• **Exercise instructions**
Records appear below. Give all of them again, exactly.
■ ■ ■ ■ ■
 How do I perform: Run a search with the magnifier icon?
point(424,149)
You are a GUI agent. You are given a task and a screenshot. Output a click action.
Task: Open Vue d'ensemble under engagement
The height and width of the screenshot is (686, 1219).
■ ■ ■ ■ ■
• **Result for this task**
 How do I perform: Run a search with the magnifier icon?
point(424,149)
You are a GUI agent. You are given a task and a screenshot. Output a click action.
Task: Open Vue d'ensemble under engagement
The height and width of the screenshot is (686, 1219).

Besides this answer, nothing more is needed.